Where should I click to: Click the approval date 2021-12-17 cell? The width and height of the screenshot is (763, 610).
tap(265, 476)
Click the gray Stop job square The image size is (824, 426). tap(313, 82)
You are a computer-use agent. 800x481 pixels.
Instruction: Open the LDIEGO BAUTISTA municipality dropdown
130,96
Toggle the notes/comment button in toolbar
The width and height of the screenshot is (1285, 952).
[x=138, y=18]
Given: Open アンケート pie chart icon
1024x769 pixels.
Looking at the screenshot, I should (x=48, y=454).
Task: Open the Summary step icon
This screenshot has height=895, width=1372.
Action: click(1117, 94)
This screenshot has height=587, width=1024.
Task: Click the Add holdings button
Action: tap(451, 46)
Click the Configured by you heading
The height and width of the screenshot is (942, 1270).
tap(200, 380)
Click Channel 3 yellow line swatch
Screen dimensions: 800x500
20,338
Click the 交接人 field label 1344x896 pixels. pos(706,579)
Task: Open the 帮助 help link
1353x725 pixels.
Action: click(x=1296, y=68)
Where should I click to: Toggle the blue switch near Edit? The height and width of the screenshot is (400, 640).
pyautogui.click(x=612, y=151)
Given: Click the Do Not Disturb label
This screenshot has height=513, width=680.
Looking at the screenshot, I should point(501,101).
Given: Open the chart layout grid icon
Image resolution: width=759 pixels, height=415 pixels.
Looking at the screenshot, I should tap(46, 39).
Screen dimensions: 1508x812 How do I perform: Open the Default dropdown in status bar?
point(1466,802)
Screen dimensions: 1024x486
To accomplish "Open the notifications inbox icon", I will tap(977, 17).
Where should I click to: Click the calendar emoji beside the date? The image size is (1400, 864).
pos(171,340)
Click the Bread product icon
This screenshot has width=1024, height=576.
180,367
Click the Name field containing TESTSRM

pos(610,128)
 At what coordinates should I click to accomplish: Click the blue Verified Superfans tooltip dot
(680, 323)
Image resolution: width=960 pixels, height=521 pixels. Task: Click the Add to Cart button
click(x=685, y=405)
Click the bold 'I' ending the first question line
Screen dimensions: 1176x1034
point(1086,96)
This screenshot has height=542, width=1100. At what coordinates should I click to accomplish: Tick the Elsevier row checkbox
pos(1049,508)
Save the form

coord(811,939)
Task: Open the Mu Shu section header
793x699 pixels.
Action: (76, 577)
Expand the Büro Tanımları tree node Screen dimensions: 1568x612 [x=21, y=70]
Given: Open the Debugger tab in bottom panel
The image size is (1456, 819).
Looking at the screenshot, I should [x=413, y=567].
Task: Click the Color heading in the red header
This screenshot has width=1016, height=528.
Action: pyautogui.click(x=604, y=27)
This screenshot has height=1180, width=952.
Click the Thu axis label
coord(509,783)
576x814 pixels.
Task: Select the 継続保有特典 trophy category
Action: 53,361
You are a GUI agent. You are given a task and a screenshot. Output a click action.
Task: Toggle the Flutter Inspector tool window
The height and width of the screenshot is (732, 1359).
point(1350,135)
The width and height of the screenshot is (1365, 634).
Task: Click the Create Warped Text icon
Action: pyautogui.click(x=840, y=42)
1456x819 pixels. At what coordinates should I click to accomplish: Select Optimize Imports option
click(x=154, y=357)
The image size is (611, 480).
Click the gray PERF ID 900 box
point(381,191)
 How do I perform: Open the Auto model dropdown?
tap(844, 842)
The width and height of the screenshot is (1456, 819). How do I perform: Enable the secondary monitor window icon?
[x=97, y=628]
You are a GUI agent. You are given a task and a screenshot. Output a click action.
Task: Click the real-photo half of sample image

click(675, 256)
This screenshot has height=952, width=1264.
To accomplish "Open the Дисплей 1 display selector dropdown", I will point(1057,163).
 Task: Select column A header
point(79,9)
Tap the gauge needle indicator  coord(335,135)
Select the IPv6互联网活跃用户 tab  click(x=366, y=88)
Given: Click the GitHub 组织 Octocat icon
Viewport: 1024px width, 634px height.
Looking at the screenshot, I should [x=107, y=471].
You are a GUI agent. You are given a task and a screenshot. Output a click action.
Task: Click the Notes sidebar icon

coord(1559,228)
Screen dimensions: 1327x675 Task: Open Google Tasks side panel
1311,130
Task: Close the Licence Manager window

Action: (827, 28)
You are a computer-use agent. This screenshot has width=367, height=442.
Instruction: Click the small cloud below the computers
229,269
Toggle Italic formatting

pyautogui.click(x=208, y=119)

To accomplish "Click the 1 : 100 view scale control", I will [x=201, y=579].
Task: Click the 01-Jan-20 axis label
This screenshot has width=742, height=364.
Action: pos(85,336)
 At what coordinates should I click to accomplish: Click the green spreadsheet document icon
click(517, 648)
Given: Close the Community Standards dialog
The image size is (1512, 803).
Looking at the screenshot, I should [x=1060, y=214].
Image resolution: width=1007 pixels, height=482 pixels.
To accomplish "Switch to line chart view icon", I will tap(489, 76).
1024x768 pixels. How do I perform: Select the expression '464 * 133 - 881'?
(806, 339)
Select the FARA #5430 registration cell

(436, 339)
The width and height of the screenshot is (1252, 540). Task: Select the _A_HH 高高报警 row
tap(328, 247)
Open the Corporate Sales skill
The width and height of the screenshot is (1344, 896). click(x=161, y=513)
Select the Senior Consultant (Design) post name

+ + + +

■ ASSIGNMENT ■
Each line of the data that holds the word "heading" should be copied.

■ EXPECTED OUTPUT ■
Click the Configured by you heading
Task: Click the Color heading in the red header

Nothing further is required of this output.